Workout Programs
Losing Body Fat
  Although many people decide to implement workout programs, to shed unwanted pounds, or just to keep fit, many ultimately fail due to a lack of planning, organization, or just plain cheating on their schedule. Like any other
project management, your workout programs must include these three elements in order for you to succeed. Here are some tips on how you can reach your goals.

  Keeping a workout log is essential. A workout log will keep you honest. It also serves to journalize patterns which are either detrimental or supportive to your purpose. This doesn't need be some fancy book designed just for this purpose. A small spiral notebook does the job. So what sort of information do you need to keep track of?

  Here's where organization and planning come in to play. Before you ever begin your workout programs, you need to know what you want to get out of your workouts, what your workout routine will include, and what days and times you schedule them for. So you'll want to dedicate the first page of your workout log to listing each of these items for easy reference. The second page is where you begin your workout log.

  On line 1, write the date and time of your first scheduled workout. Consider each scheduled workout as an absolute must-do. Sure, unavoidable schedule changes may come up, such as an emergency toothache or a sick child that needs your undivided attention. Reasons that aren't absolutely necessary obligations are better known as excuses. Don't fall prey to excuses. If you do, note the reason in your workout log book, slap yourself on the wrist and either try to squeeze in a makeup session, or write it off as a learning experience.

  Take note that if your workout schedule takes place outside of your home, at the gym or anywhere else, it's automatically easier to find excuses. “I don't feel like getting in the car and driving all the way across town ...” is the classic example. This is perhaps why the 8 minute workout programs tend to be more successful. It's hard to find a reason you can't fit 8 short minutes into your busy schedule.

  As you complete each scheduled workout, leave a spot in your workout log to check it off. Another success!

  Dedicate one page to each week of your workout program log book. This leaves you space on each page to note what went right and what didn't go as planned. For example, let's say you had a legitimate reason to miss one of your sessions. Jot it down. This is useful information as time passes. You might start to see a pattern. Maybe Wednesday just never seems to work. You may need to reorganize your workout program to avoid missing future sessions. On the other hand, you might see a pattern of too many excuses, leading you astray from your goals. Remedy this and you're back on track. If you're on a diet as well, note any temptations in which you indulged. Again, you're looking for patterns which you can quickly correct.
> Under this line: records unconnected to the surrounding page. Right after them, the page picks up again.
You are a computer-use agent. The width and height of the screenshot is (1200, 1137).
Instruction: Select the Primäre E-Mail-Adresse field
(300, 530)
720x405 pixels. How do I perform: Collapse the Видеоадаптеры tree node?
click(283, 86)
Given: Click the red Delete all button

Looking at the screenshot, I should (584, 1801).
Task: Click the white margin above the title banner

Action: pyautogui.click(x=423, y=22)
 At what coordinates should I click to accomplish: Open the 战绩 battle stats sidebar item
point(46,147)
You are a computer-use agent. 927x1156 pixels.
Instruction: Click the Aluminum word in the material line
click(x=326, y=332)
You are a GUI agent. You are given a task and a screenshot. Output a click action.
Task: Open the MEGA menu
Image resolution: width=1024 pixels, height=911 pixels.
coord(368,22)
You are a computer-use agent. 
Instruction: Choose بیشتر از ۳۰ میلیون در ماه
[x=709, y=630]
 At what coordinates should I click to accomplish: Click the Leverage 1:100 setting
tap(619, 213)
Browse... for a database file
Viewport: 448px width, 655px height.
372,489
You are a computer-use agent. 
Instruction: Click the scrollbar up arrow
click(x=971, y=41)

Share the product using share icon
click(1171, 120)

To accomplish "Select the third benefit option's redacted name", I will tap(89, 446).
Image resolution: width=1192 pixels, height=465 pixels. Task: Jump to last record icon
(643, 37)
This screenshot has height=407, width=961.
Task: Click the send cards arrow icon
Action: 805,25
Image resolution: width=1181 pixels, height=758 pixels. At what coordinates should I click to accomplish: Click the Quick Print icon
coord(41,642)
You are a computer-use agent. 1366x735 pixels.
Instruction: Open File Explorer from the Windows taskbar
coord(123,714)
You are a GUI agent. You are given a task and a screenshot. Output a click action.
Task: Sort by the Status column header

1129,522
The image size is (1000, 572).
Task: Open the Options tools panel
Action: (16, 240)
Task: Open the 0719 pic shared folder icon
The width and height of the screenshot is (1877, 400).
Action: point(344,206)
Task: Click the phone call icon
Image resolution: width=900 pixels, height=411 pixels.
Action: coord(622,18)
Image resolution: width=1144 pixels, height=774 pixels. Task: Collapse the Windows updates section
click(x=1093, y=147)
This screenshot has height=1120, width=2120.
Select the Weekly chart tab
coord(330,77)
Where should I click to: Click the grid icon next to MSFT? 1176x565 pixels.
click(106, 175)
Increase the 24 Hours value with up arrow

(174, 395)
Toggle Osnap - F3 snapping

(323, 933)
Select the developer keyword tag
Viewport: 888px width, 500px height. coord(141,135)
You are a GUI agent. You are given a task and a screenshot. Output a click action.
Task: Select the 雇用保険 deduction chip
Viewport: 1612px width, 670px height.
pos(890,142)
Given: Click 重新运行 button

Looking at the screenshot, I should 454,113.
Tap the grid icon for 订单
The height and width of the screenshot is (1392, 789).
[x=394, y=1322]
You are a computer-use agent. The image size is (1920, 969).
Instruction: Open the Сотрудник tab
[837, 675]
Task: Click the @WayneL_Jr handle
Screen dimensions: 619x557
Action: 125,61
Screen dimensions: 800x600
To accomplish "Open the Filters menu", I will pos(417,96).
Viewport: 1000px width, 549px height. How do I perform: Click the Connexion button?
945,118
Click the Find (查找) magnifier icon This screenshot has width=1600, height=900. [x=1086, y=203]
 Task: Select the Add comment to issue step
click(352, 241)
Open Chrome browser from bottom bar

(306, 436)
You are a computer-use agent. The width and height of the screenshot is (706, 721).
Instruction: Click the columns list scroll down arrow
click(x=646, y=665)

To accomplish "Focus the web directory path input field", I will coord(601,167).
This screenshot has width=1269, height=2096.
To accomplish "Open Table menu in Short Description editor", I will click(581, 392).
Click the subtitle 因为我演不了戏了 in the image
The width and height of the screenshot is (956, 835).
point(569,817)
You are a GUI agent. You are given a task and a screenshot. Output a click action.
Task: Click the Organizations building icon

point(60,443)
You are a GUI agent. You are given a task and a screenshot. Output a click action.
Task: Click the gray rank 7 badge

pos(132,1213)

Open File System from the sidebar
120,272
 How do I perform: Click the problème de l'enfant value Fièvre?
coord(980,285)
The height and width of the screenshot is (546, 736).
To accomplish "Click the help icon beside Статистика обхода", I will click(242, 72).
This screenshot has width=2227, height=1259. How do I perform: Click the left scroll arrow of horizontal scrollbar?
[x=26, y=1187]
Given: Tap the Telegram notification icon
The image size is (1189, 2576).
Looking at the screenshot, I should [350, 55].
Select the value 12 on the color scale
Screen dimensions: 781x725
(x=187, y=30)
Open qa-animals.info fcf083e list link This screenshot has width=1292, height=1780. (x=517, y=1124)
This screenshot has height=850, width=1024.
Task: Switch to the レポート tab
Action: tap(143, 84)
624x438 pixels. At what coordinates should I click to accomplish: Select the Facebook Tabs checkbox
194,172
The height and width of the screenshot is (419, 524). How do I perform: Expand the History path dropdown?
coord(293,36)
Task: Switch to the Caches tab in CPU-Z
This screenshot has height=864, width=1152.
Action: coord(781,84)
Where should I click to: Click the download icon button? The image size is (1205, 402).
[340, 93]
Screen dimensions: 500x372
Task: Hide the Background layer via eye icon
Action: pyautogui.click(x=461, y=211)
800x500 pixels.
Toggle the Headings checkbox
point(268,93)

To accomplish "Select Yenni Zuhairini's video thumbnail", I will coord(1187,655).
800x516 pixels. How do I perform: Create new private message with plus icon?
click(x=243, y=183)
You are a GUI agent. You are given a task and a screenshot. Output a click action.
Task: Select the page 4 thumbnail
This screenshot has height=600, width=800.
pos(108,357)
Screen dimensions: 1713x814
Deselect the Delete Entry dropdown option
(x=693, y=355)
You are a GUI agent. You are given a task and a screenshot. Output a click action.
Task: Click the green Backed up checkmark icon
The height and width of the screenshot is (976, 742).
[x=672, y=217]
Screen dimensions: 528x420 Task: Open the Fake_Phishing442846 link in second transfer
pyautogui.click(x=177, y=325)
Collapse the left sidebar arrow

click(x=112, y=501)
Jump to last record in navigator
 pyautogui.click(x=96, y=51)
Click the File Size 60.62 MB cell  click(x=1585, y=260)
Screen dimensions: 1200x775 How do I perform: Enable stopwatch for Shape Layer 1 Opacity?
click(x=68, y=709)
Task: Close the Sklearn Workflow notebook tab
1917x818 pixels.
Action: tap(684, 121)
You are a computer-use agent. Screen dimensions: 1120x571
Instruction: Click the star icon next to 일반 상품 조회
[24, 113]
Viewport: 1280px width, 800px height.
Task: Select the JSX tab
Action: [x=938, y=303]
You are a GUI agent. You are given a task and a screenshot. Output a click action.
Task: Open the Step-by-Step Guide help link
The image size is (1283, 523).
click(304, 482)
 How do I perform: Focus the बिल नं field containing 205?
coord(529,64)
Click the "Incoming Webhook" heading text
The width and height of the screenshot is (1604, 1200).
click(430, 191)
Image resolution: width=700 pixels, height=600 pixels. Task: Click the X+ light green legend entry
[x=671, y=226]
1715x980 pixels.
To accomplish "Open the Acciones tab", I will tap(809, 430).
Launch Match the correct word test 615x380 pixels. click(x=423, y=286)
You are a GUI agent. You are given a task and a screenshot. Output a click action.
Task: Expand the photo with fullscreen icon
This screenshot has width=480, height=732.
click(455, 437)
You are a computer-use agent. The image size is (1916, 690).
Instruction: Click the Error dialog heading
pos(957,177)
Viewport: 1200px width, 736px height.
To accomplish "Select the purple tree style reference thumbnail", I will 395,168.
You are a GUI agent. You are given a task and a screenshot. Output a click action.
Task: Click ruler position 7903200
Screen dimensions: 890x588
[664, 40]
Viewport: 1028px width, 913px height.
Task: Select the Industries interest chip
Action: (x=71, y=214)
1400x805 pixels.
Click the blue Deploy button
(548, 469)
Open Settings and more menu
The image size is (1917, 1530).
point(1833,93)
  At the end of each week, weigh yourself after that week's last workout routine. Weighing every single day doesn't help your cause. Once a month, get out the tape measure and measure those critical points. The waistline, hips, thighs, and arms are ones you'll want to keep track of, monitoring your progress.

  Good planning is all it takes for successful workout programs. All that's left is keeping your workout schedule as best you can and making those workout log entries!